The BC Cancer Registry (BCCR) collects data on cancers diagnosed in the province reaching back to the 1970s. The registry is a crucial tool for B.C.'s health care system — it enables planners and policy makers to track new cancer diagnoses, how major cancers are trending, as well as how new programs and treatments are improving patients' survival.
But until very recently, B.C. faced a two-year backlog entering cases of reportable cancer in the database. The backlog reflects problems faced by cancer registries not only in B.C., but across Canada and internationally.
"That's just not good enough for tracking how well new screening programs and treatments are reducing the burden of cancer," says Dr. Jonathan Simkin, scientific director of the BC Cancer Registry. "We need to know how many patients are seen and diagnosed every year so we can prepare enough healthcare providers, programs and services to support those patients going through treatment."
That's when BC Cancer and PHSA asked Dr. Raymond Ng and UBC's Data Science Institute to remove a clog in the data pipeline that would allow for timely access to data for cancer research and health planning.
"If we can cut that lag time down, we can help prepare the health system to evaluate these programs a bit faster for people," says Dr. Raymond Ng, computer scientist with the UBC Faculty of Science. "That's a goal of mine — I want my work to have an impact."
The majority of the information loaded into the BCCR database comes from more than 500,000 electronic pathology reports generated each year by hospitals and laboratories in B.C. The Registry uses a system called eMaRC Plus (Electronic Mapping, Reporting and Coding), a standard text-mining system, to extract relevant information from text-based pathology records.
But eMaRC isn't based on state-of-the-art Natural Language Processing (NLP) techniques like large language models. While it was detecting all reportable cancers diagnosed through pathology in B.C., it was also incorrectly labelling a high volume of reports which did not mention a reportable cancer. Although eMaRC helps speed up the review process to support planning and program evaluation, the increased number of wrongly labelled reports led to a backlog in the system — and more work for the BCCR team.
"We need more timely data on the number of patients and diagnoses every year so that we can plan a more responsive healthcare system," notes Dr. Simkin.

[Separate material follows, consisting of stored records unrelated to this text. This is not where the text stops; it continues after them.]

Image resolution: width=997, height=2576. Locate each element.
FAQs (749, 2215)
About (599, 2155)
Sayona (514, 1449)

To ensure the validity of the database, highly skilled tumour registrars review all reports in order to weed out non-cancer reports incorrectly labelled by eMaRC. Even if human registrars take only a minute to read through each pathology report, it adds up to a lot of time that could be better spent resolving tough questions around classifying tumours and specialized cancers.
"The manual review of documents to classify cancer is very labour intensive," says Cathy MacKay who oversees registry data quality and reporting and evaluation for PHSA. "Training a tumour registrar takes three months for each grouping of cancer. And we have approximately 20 types of cancer groups to code."

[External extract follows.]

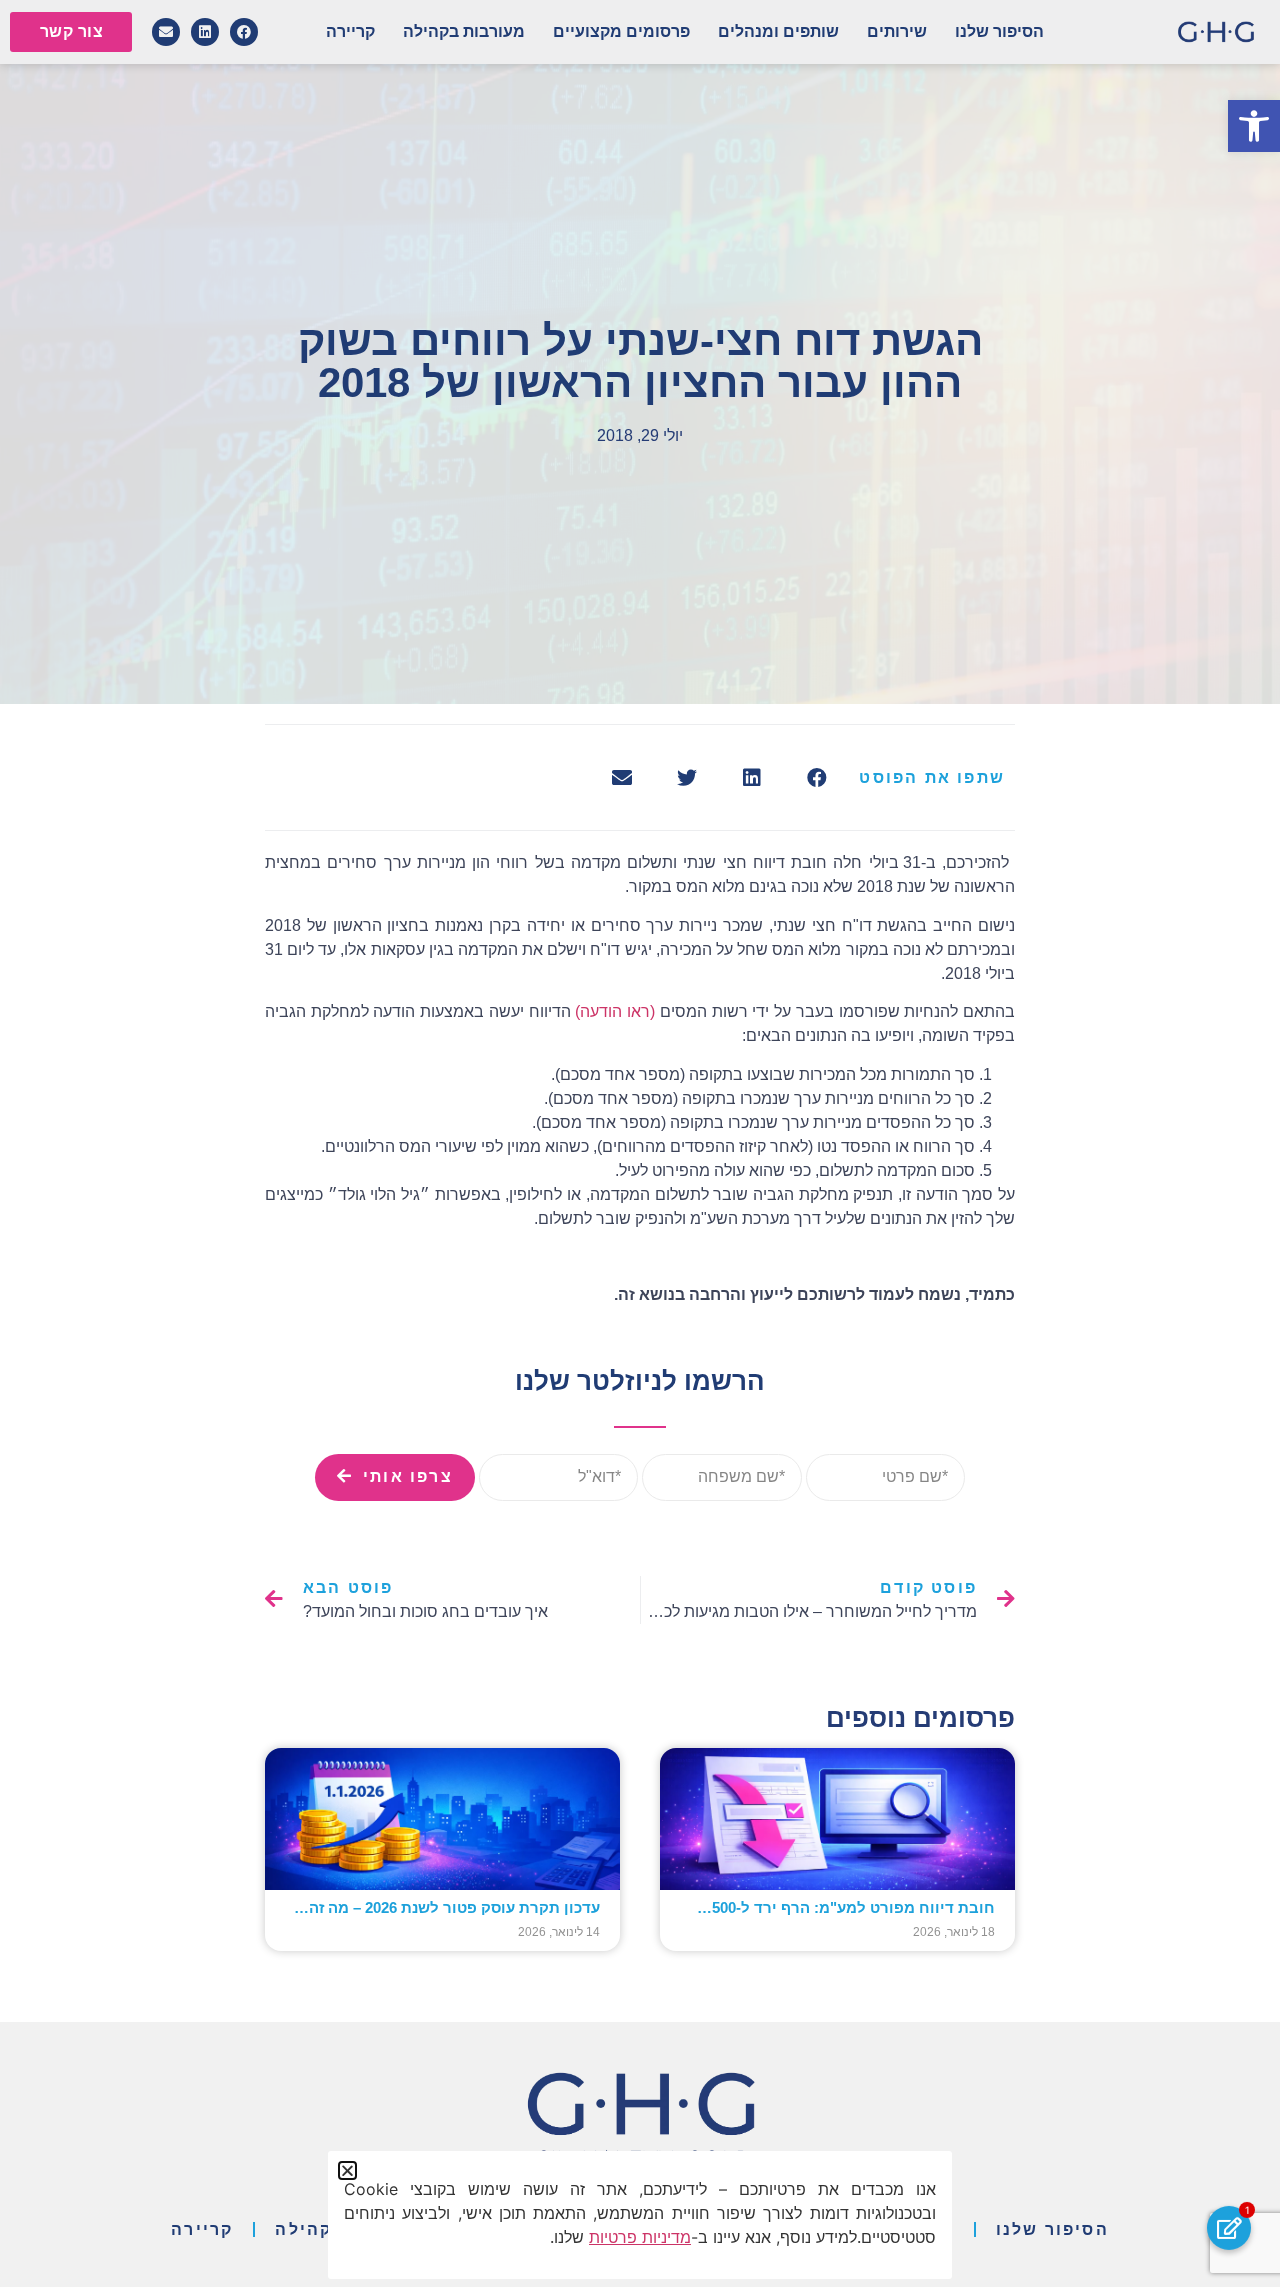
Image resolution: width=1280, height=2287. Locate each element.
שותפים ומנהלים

"If we could develop an algorithm that could check each report in one minute, every night you could clear up the backlog of that day," says Dr. Ng. "It's saving money, saving time and overcoming a labour shortage problem."
Most NLP systems are based on a "language model", a very large neural network trained on vast amounts of unlabelled text — the entire web for example — in a process known as "deep learning." The resulting model knows a lot about word meanings and syntax, which allows it to comprehend the nuances of language. In the last four years, it's transformed NLP.
Deep learning, though, isn't intuitive — the process is so opaque and incomprehensible that it's been dubbed a "black box." Dr. Ng's team from the Data Science Institute chose to take a more transparent, user-friendly approach to building the BCCR's NLP pipeline.
"If you want to convince the clinicians in the health care system to use AI you can't say, 'I don't know why, it just works.' That's not an acceptable answer. From the very beginning we wanted to build an explainable model that does the job, and we wanted the expert tumour registrars to understand why the algorithm will say a cancer is reportable or not."
Dr. Ng adopted a state-of-the-art approach to NLP training called "query and answer" using a flowchart of the questions a human tumour registrar would ask when classifying cancer in a pathology report. True or false answers inform the next question in a logical progression.
"It's like the game Mastermind or Wordle — you try to guess what the word is by asking questions based on previous answers," says Dr. Ng. "We're essentially using NLP to play the game 'Is there invasive carcinoma?' Depending on the question, we ask a second question to be sure, and a third to draw a conclusion. We are just encoding human logic using NLP."
Working with the cancer registry team to learn how tumour registrars code pathology reports, the DSI team co-designed the questions so the process of training the model was transparent and understandable.
"It's not as much of a black box as a lot of other data science tools because Raymond and his team incorporated coding and tumour registry knowledge into the pipeline," MacKay says. "It's in-house and custom made."
The model was trained on two years' worth of BCCR data that had already been validated by human registrars. Errors were analyzed to determine where the models went wrong. It took relatively little time to deploy the system because BCCR experts had confidence in the model. They understood how its decision-making process works.
After the initial design in early 2021, the new system was tested in a pilot project running from September to November 2022.